Mietzins für Hauptmiete

§ 15. (1) Der vom Mieter für die Überlassung eines Mietgegenstandes in Hauptmiete zu entrichtende Mietzins besteht aus

1.

dem Hauptmietzins,

2.

dem auf den Mietgegenstand entfallenden Anteil an den Betriebskosten und den von der Liegenschaft zu entrichtenden laufenden öffentlichen Abgaben,

3.

dem auf den Mietgegenstand entfallenden Anteil für allfällige besondere Aufwendungen,

4.

dem angemessenen Entgelt für mitvermietete Einrichtungsgegenstände oder sonstige Leistungen, die der Vermieter über die Überlassung des Mietgegenstandes hinaus erbringt.

(2) Der Vermieter ist ferner berechtigt, vom Mieter die Umsatzsteuer zu begehren, die vom Mietzins zu entrichten ist.
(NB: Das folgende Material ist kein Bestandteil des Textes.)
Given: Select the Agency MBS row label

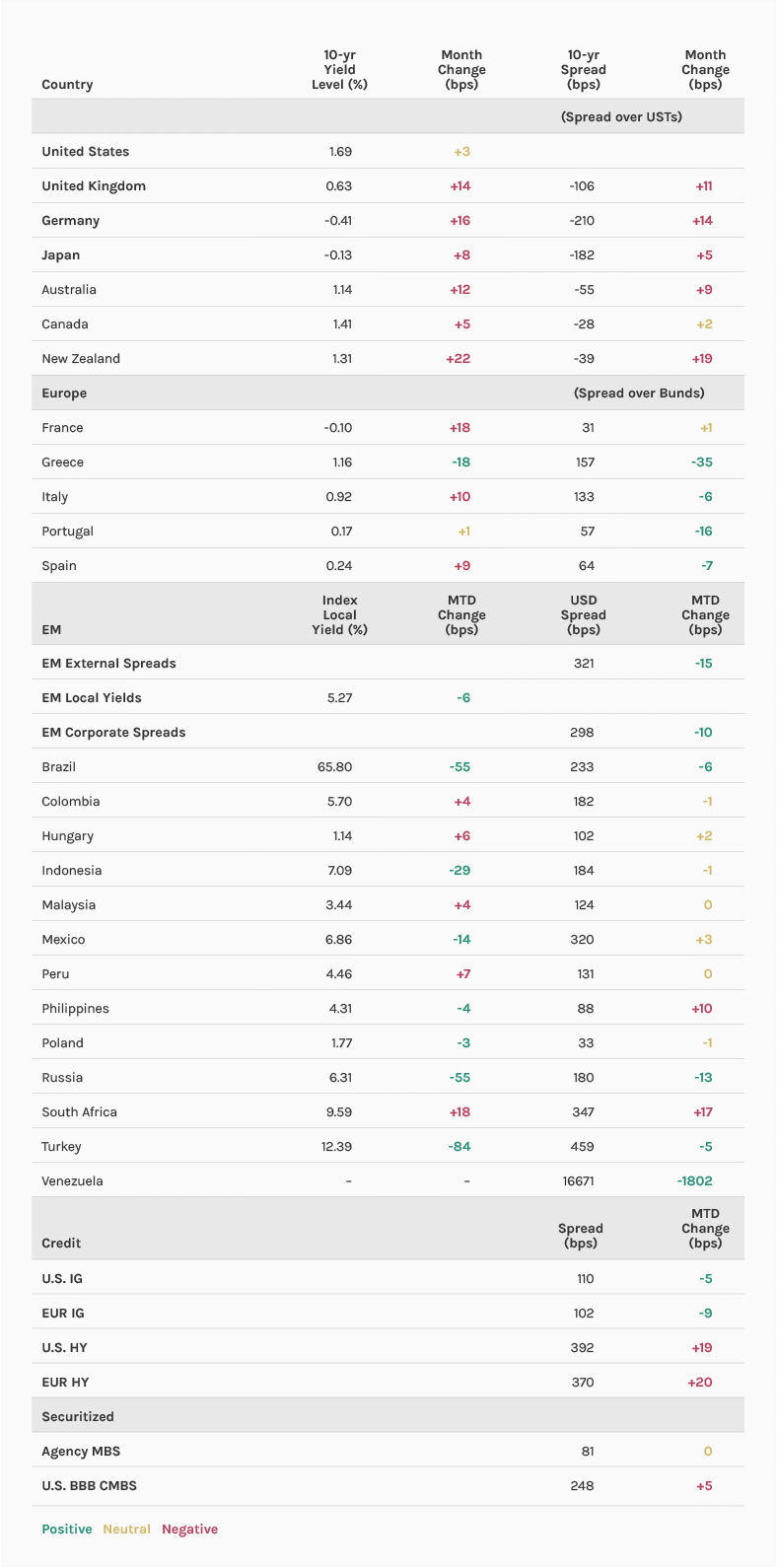Looking at the screenshot, I should click(x=81, y=1452).
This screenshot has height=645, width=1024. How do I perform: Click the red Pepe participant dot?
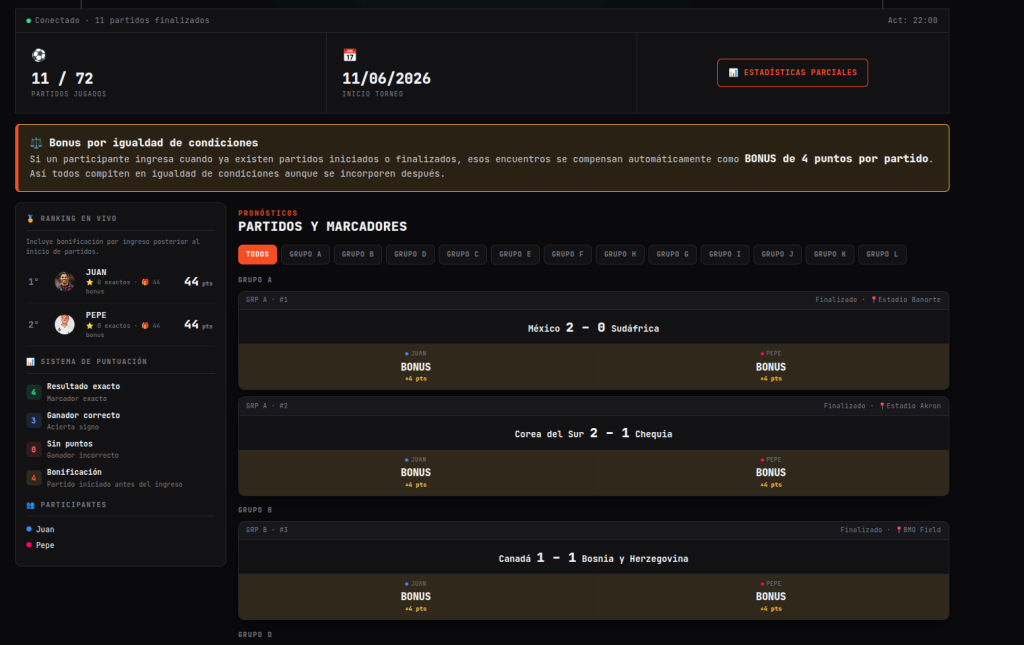coord(29,544)
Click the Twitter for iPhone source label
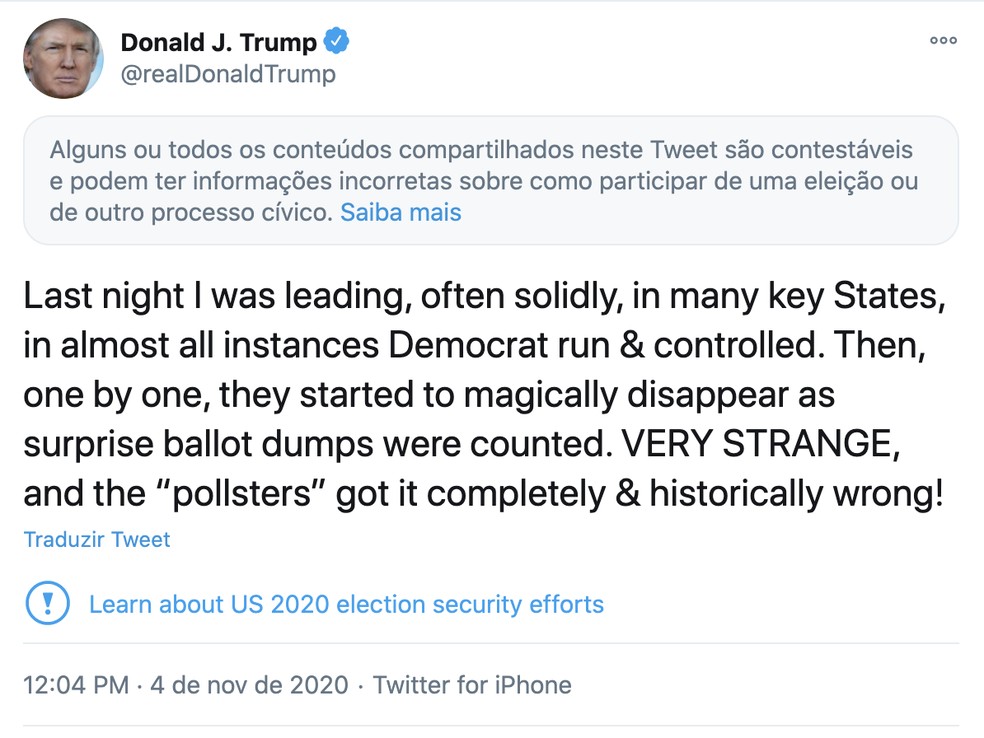 (x=472, y=685)
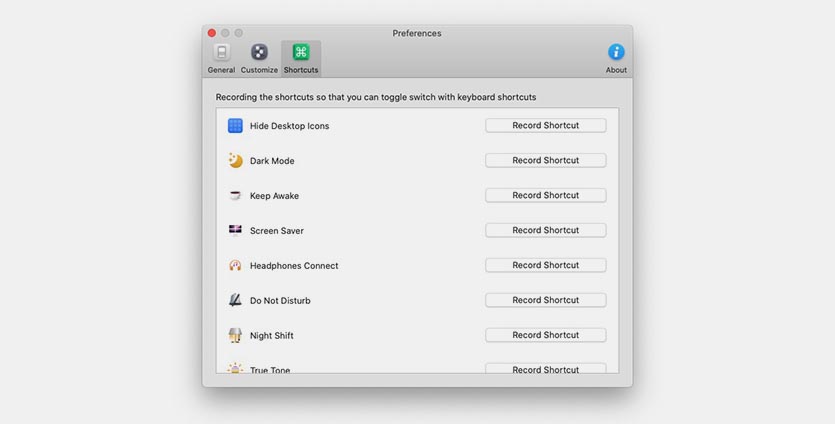The image size is (835, 424).
Task: Click the True Tone sun icon
Action: (235, 368)
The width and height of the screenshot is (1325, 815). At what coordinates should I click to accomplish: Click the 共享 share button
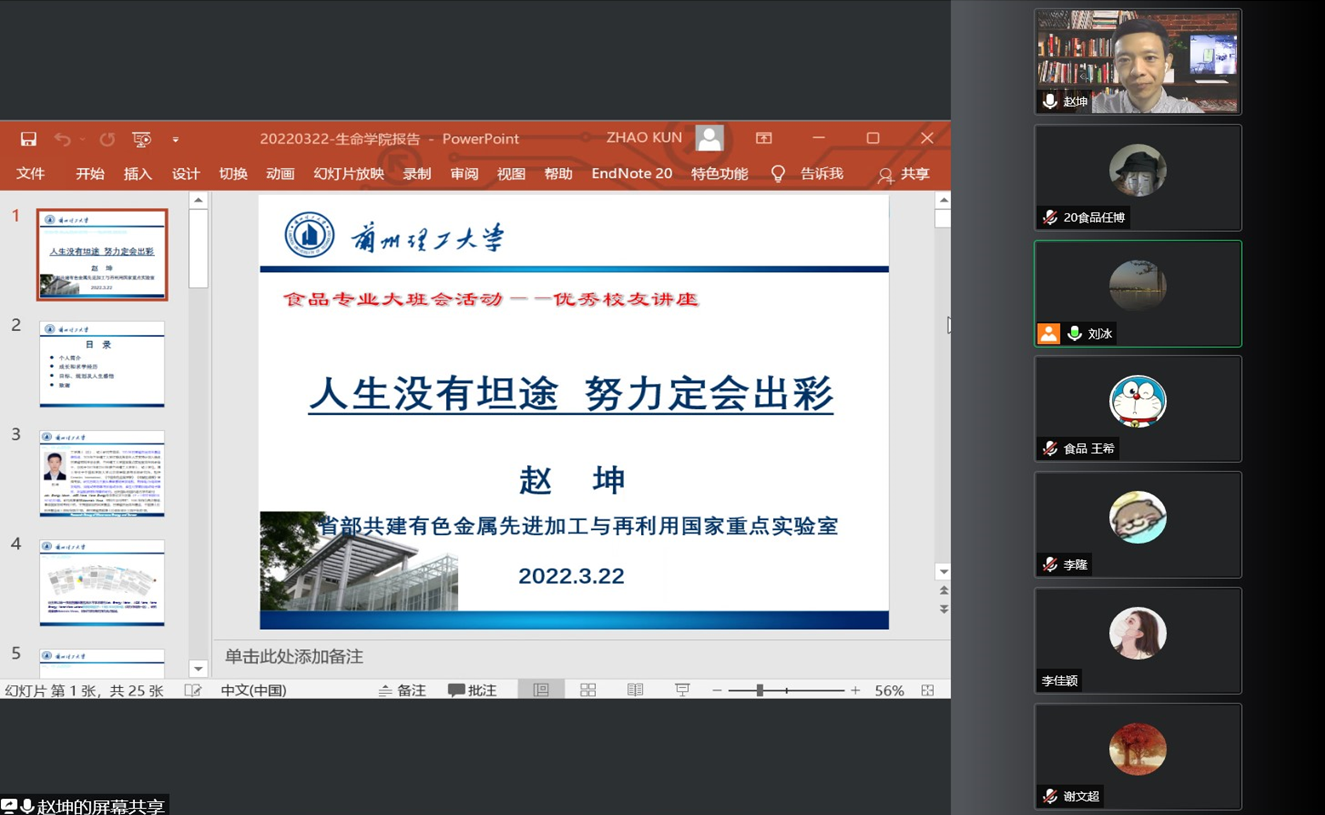pos(904,174)
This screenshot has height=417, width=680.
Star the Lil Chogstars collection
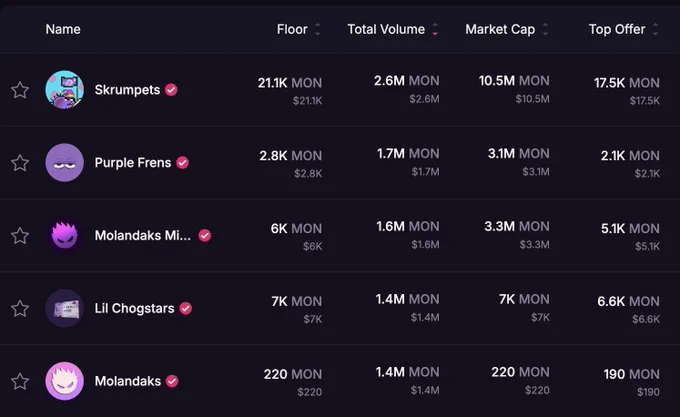click(20, 309)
Begehrt der Vermieter die Zahlung der Umsatzsteuer, so muß er aber seinerseits alle Aufwendungen, die er dem Mieter auf- oder verrechnet, um die darauf entfallenden Vorsteuerbeträge entlasten.

(3) Der Mieter hat den Mietzins, sofern kein späterer Zahlungstermin vereinbart ist, am Fünften eines jeden Kalendermonats im Vorhinein zu entrichten. Der Vermieter hat ihm dafür ein verkehrsübliches Bankkonto bekanntzugeben.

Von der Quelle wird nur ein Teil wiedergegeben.